● DIRECTIONS
Please reproduce the material below line for line, without changing anything.
# start of DATA EXCERPTS
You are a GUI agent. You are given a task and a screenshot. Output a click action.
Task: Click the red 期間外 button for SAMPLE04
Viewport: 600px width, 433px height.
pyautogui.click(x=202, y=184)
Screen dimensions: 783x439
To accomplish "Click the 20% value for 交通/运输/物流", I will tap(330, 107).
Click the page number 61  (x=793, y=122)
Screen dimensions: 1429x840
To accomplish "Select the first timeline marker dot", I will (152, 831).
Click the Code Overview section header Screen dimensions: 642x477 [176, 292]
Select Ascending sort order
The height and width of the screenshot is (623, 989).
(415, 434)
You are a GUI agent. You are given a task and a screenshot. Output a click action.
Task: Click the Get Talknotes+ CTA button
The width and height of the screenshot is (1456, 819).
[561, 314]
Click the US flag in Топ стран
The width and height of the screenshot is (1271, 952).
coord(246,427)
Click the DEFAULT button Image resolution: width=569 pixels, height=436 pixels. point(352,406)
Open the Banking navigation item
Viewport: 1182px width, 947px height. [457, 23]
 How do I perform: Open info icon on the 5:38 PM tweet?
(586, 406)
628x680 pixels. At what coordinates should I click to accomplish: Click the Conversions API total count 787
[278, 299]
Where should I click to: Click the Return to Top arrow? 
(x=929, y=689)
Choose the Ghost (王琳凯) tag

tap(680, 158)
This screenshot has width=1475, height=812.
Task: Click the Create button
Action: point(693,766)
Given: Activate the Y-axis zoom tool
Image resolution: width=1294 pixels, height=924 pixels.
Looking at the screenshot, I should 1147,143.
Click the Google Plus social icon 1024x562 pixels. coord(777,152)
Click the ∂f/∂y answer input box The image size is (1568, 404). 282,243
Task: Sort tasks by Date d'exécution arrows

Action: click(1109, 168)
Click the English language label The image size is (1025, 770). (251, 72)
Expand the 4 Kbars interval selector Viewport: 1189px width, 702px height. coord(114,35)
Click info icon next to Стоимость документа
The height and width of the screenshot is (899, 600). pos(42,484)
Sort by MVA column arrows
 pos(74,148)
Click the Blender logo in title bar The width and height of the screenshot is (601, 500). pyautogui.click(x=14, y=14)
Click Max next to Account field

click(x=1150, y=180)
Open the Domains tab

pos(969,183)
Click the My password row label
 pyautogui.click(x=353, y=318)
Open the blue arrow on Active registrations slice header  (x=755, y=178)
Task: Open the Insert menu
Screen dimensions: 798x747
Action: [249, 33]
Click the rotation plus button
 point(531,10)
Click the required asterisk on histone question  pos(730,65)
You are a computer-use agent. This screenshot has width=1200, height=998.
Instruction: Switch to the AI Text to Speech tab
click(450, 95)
# end of DATA EXCERPTS
● RESULT BELOW
You are a GUI agent. You are given a task and a screenshot. Output a click action.
Task: Click the red 期間外 button for SAMPLE04
Viewport: 600px width, 433px height.
pyautogui.click(x=202, y=184)
Screen dimensions: 783x439
To accomplish "Click the 20% value for 交通/运输/物流", I will tap(330, 107).
Click the page number 61  (x=793, y=122)
Screen dimensions: 1429x840
To accomplish "Select the first timeline marker dot", I will (152, 831).
Click the Code Overview section header Screen dimensions: 642x477 [176, 292]
Select Ascending sort order
The height and width of the screenshot is (623, 989).
(415, 434)
You are a GUI agent. You are given a task and a screenshot. Output a click action.
Task: Click the Get Talknotes+ CTA button
The width and height of the screenshot is (1456, 819).
[561, 314]
Click the US flag in Топ стран
The width and height of the screenshot is (1271, 952).
coord(246,427)
Click the DEFAULT button Image resolution: width=569 pixels, height=436 pixels. point(352,406)
Open the Banking navigation item
Viewport: 1182px width, 947px height. [457, 23]
 How do I perform: Open info icon on the 5:38 PM tweet?
(586, 406)
628x680 pixels. At what coordinates should I click to accomplish: Click the Conversions API total count 787
[278, 299]
Where should I click to: Click the Return to Top arrow? 
(x=929, y=689)
Choose the Ghost (王琳凯) tag

tap(680, 158)
This screenshot has width=1475, height=812.
Task: Click the Create button
Action: point(693,766)
Given: Activate the Y-axis zoom tool
Image resolution: width=1294 pixels, height=924 pixels.
Looking at the screenshot, I should 1147,143.
Click the Google Plus social icon 1024x562 pixels. coord(777,152)
Click the ∂f/∂y answer input box The image size is (1568, 404). 282,243
Task: Sort tasks by Date d'exécution arrows

Action: click(1109, 168)
Click the English language label The image size is (1025, 770). (251, 72)
Expand the 4 Kbars interval selector Viewport: 1189px width, 702px height. coord(114,35)
Click info icon next to Стоимость документа
The height and width of the screenshot is (899, 600). pos(42,484)
Sort by MVA column arrows
 pos(74,148)
Click the Blender logo in title bar The width and height of the screenshot is (601, 500). pyautogui.click(x=14, y=14)
Click Max next to Account field

click(x=1150, y=180)
Open the Domains tab

pos(969,183)
Click the My password row label
 pyautogui.click(x=353, y=318)
Open the blue arrow on Active registrations slice header  (x=755, y=178)
Task: Open the Insert menu
Screen dimensions: 798x747
Action: [249, 33]
Click the rotation plus button
 point(531,10)
Click the required asterisk on histone question  pos(730,65)
You are a computer-use agent. This screenshot has width=1200, height=998.
Instruction: Switch to the AI Text to Speech tab
click(450, 95)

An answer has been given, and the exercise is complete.